Courts Leave Landlords in the Lurch on Guaranty Law

May 11, 2023 | William Cornachio | Real Estate, Zoning & Land Use

Recently, two important court decisions ruled that a New York City local law known as the Guaranty Law, which rendered unenforceable certain guaranties of commercial lease obligations, was unconstitutional. One month later, the New York Supreme Court declined to follow it.

Conflicting rulings, however, left the issue unsettled and landlords without clear guidance.

In 2020, during the midst of the Covid-19 crisis, the New York City Council adopted N.Y.C. Local Law No. 55 of 2020 – commonly referred to as the Guaranty Law – to alleviate the pandemic’s effects on small business. The law was intended to relieve individual, personal guarantors of a tenant’s obligations under a commercial lease of liability if the tenant was required to either close to members of the public or significantly reduce its regular business operations due to one or more of the then governor’s Executive Orders. The Guaranty Law rendered unenforceable those personal guaranties during the period from March 7, 2020 to June 30, 2021.

Article I, Section 10 of the U.S. Constitution, commonly known as the Contract Clause, prohibits any state from passing any “law impairing the Obligations of Contracts.” Thus, it can be argued that the Guaranty Law violates those constitutional prohibitions on impairing contract obligations because the New York City Council had retroactively caused a guaranty agreement entered into in good faith and at arm’s length to become unenforceable. But, while the Contract Clause is written in absolute terms, case law has developed several limitations on it, not unlike the First Amendment, where recent events made clear that free speech rights also are not absolute or without exception.

In Melendez v. City of New York, certain New York City commercial landlords challenged the Guaranty Law in federal court. The District Court stated that, in determining whether a law violates the Contract Clause, courts inquire “(1) whether the contractual impairment is substantial and, if so, (2) whether the law serves a legitimate public purpose… and (3) whether the means chosen to accomplish this purpose are reasonable and necessary”. The District Court’s decision in this case found that the Guaranty Law did impose a substantial contractual impairment on these landlord plaintiffs, while at the same time it determined that the de Blasio Administration’s effort to blunt the economic impact of the Covid-19 shutdown of all but essential businesses during this period did in fact serve a legitimate public purpose. However, with guidance from the appellate Second Circuit Court, the Melendez court decided that the City’s measures were unreasonable, for the following reasons:

  1. The Guaranty Law was not a temporary impairment or mere suspension of lease guaranty agreements. Instead, it made amounts due landlords under guaranties of lease obligations during the March 7, 2020 to June 30, 2021 period permanently uncollectable.
  2. The Guaranty Law was based on faulty assumptions, among them (a) that all individual lease guarantors were owners of the affected business, (b) that these individuals would be financially ruined if their guaranties were enforced and (c) the owners were not likely to re-open these businesses once the pandemic ended.
  3. The burden of loss associated with the Guaranty Law was placed exclusively on landlords.

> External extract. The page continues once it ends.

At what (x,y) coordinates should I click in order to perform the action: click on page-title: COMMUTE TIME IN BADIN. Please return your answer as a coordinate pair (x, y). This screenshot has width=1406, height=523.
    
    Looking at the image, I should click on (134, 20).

Unlike other cases where courts permitted an impairment of contract rights on the party causing some public harm, obviously, New York City landlords, as a class, bore no responsibility for the economic crisis associated which the spread of the Covid-19 virus brought about.
  4. Application of the Guaranty Law is not conditioned on need. For example, unlike the federal CARES Act stimulus payments, which were based upon an individual’s income, all tenants, without regard to their financial ability to sustain loss or succumb to the shutdown, received the benefit of the Guaranty Law.
  5. Finally, the Guaranty Law had no provisions to compensate the economic loss it would cause landlords, many of whom were small businesses as well.

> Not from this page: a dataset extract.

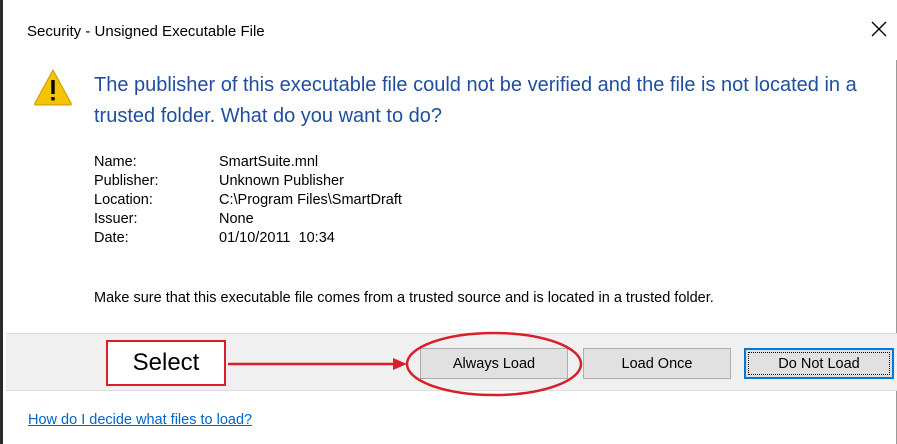 This screenshot has height=444, width=897. I want to click on detail-label: Date:, so click(112, 238).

But unfortunately, the uncertainty about the Guaranty Law continues. Less than one month after the District Court’s decision, the New York Supreme Court for New York County in Mansion Realty LLC v. 656 6th Ave Gym LLC correctly ruled that it was not obligated to follow the federal District Court’s decision in Melendez and declined to do so. The judge in the Mansion Realty case noted that, while decisions by federal courts may be persuasive and provide guidance, state courts are bound only by U.S. Supreme Court rulings on constitutional and other federal law issues.

There is a silver lining however, in the Mansion Realty case. The owner of the 6th Avenue fitness center permanently shut down his facility, and the lease guarantor sought to be completely relieved of all liability to the landlord under the guarantor’s contract of guaranty. Importantly, the court held that the Guaranty Law rendered lease guaranties unenforceable only for a tenant’s lease obligations during the limited March 7, 2010 to June 30, 2021 timeframe, and the guarantor was personally liable to the owner for rent and associated lease obligations for all other periods.

With these conflicting rulings, the issue remain unsettled, and future federal and state court cases will determine ultimately whether the Guaranty Law violates Article 1, Section 10.